## ACTION ITEM
In the entries below, find the line with "Screen dimensions: 1308x924" and the line with "Add Tofu with Mixed Veg Clay Pot". Return those two lines and all lines between them, exactly.

====

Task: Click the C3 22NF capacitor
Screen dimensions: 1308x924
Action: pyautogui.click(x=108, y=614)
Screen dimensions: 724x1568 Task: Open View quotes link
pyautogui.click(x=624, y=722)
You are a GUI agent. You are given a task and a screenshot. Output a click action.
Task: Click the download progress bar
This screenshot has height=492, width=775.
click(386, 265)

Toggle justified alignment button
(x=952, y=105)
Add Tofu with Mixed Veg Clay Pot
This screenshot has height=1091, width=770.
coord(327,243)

====

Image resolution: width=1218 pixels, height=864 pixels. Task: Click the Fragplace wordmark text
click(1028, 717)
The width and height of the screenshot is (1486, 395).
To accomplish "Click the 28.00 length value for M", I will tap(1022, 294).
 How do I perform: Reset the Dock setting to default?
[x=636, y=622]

====

## WRITTEN RESPONSE
Screen dimensions: 1308x924
Action: pyautogui.click(x=108, y=614)
Screen dimensions: 724x1568 Task: Open View quotes link
pyautogui.click(x=624, y=722)
You are a GUI agent. You are given a task and a screenshot. Output a click action.
Task: Click the download progress bar
This screenshot has height=492, width=775.
click(386, 265)

Toggle justified alignment button
(x=952, y=105)
Add Tofu with Mixed Veg Clay Pot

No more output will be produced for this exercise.